- _WHAT IS EXPECTED_: Output word for word the lines from the one with "This screenshot has height=839, width=401." to the final line of the data, both ends included, but skip the pictures.

- _EXERCISE INPUTS_:

....................

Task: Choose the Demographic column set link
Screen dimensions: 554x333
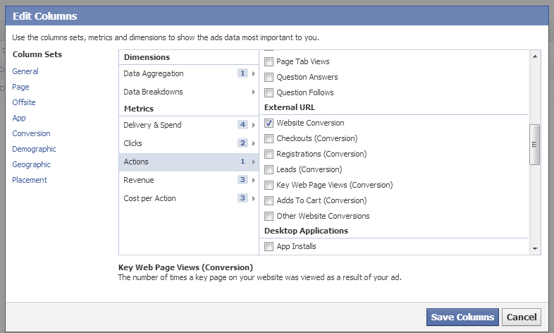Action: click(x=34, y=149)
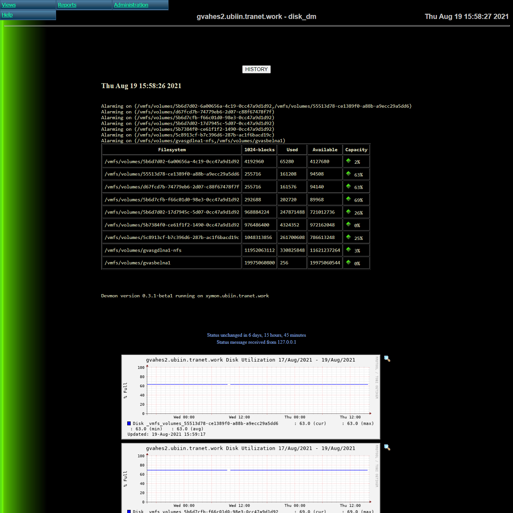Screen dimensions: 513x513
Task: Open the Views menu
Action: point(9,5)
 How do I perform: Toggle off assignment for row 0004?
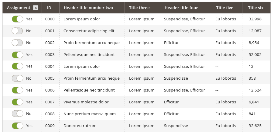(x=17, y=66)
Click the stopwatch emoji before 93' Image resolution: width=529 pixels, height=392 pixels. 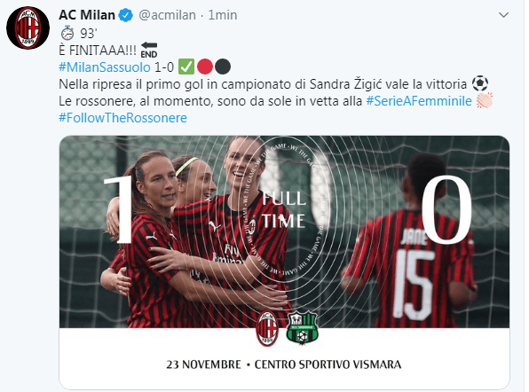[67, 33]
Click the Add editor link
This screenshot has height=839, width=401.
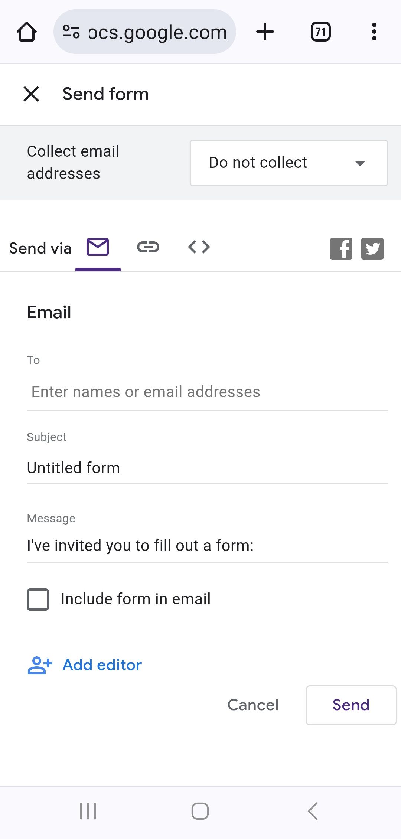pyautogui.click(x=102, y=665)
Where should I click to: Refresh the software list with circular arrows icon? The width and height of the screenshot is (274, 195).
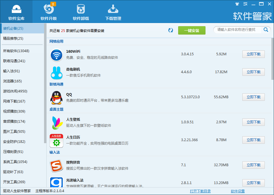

....................

- _RESULT FOR THIS TASK_:
This screenshot has height=839, width=401.
pyautogui.click(x=102, y=665)
Where should I click to: Refresh the software list with circular arrows icon? The width and height of the screenshot is (274, 195).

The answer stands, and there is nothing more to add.